Most of India being vegetarian by religion, it is difficult to constantly establish what a raging carnivore I can be. It’s just easier to shut up and stuff yourself with everything on your plate. Especially if Mom’s watching.
Saying that, I have included below, the recipe for a mixed vegetable prep quite popular in Bengali households— simple and easy even for complete novices.
What You Need:
1 cup of chopped cauliflower
1 cup of pumpkin cut into cubes
1 cup of long green beans
1 up of chopped cabbage leaves
1 green banana, chopped into 1/2 inch cubes
2 medium-sized potatoes, chopped
3 tablespoons of mustard oil
1 1/2 teaspoon whole mustard seeds
1 teaspoon whole cumin seeds
1 dry red chili
2 bay leaves
2 teaspoons turmeric powder
1 teaspoon coriander powder
1 teaspoon cayenne pepper
2 teaspoons black sesame seeds
2 cups of water
Salt and pepper, to taste
Make a spice mix with 1 tablespoon of water, turmeric powder, coriander powder, cayenne pepper and sesame seeds.
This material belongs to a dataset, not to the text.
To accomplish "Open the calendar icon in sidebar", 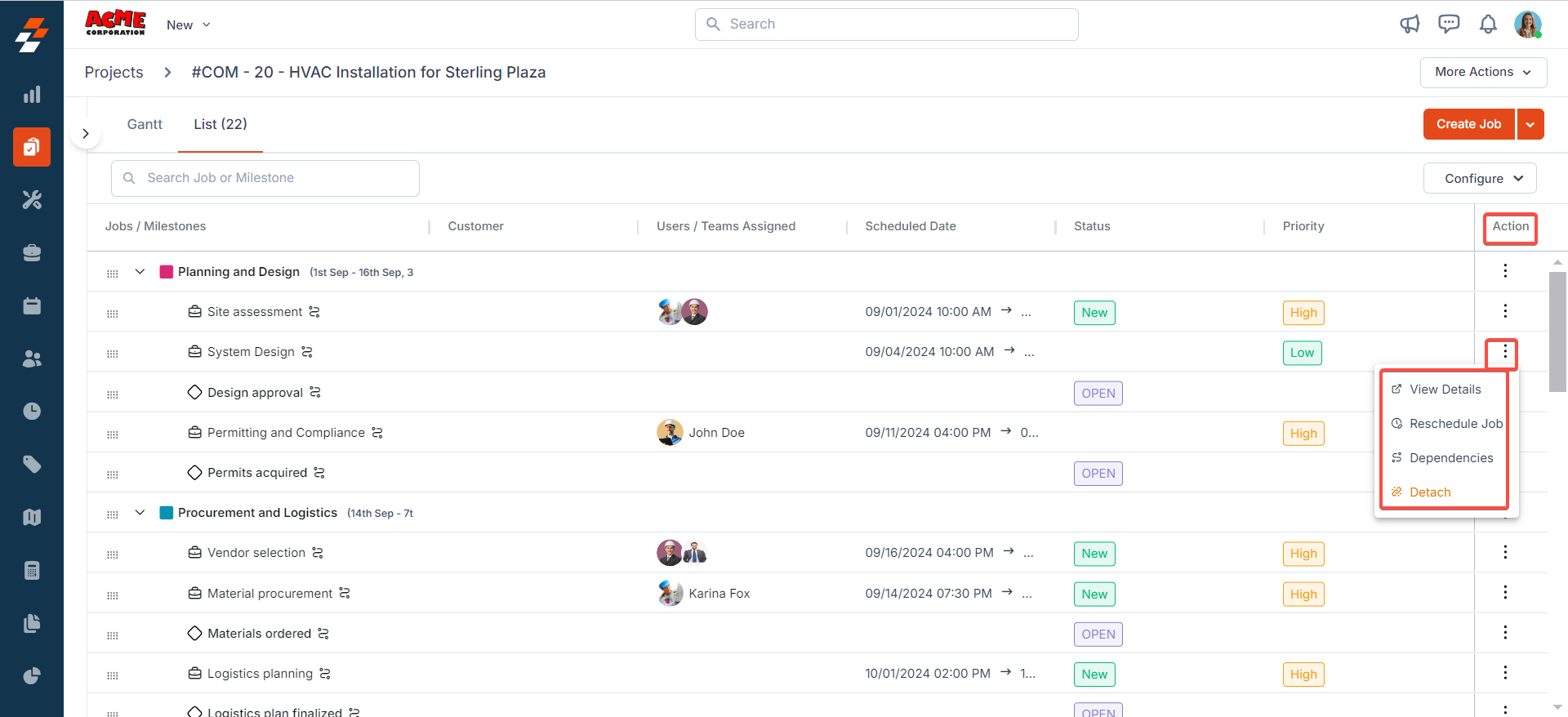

Stir well to remove lumps.
Heat oil in a wok or skillet.
Add the mustard seeds, cumin seeds, dry red chili and bay leaves and stir till the seeds start crackling.
Quickly add in all the vegetables and coat them well with the hot oil.
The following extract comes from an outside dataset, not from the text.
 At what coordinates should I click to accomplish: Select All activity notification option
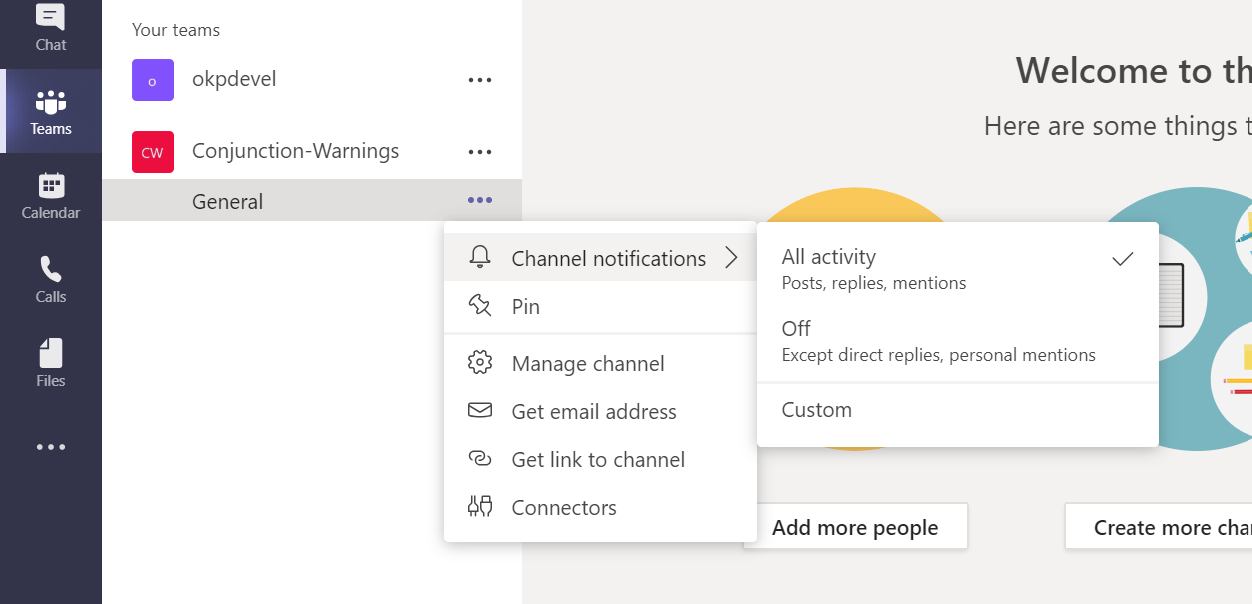tap(957, 269)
Pour in the spice mix along with 1 cup of water. Mix well and turn down the heat to low. Cover and cook for 15-20 minutes on low heat or till the veggies are soft and boiled through. Add more water if and cook for another 10 minutes if necessary.
Season with salt and pepper and juice of half a lemon (optional), according to taste.
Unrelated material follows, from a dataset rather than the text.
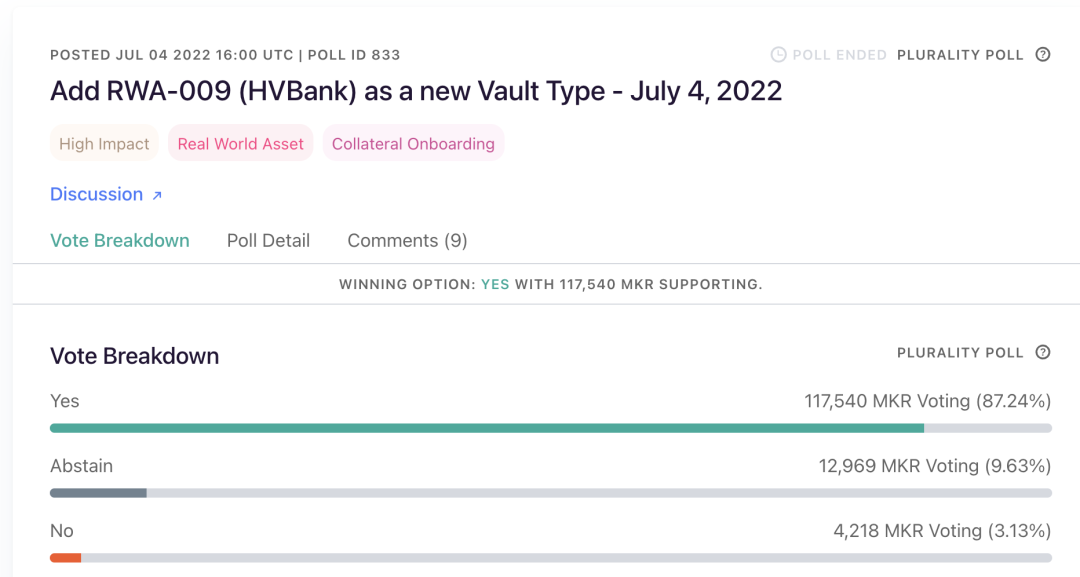Click the gray Abstain vote bar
I literally despise jotting down recipes (for myself or family and friends) for curries.
No curry cuts it. Writing recipes for a curry makes me want to bonk my head silly against the wall next to the computer console, or stick my foot into the toilet bowl, or poke my eyes with a fork. I keep telling myself, “Its a curry for f***’s sake! Why is any recipe necessary at all? Who doesn’t know how to cook curry?!”
The answers are, “not necessary” and “many”, respectively.
Before you read any further, this is going to be one long post. Its going to make me sleepy I’m sure, so do pardon any spelling mistakes that may appear as this goes on.
Many, hordes of people I come across are somehow or the other confused with curries or just plain pissed at them. The biggest reason being that they’re just lazy to go out and carefully get every ingredient on that goes-on-forever list. It scares them. But, they haven’t stopped loving curries or any other form of Indian food, and they never will.
Can curry be that lovable and yet irritatingly painful to cook?
You already know the answer to that one.
Curries, whether North or South Indian, are not tediously complex, they don’t always have to be spicy enough to make your crack burn, you don’t need to follow recipes strictly to produce a good curry, they don’t need a whole era of cooking time and they will always turn out tasty. Unless you forget to season them or manage to burn the whole thing altogether. Really.
My grandmother(s) advised me well, “Good spices maketh a good curry.”Nothing new there. Not exactly in those words, but a direct translation of it in Bengali. And the advise wasn’t even her own considering how hoarse her ancestors went yelling the same piece of wisdom from the rooftops while pots of curry bubbled away in their kitchens below.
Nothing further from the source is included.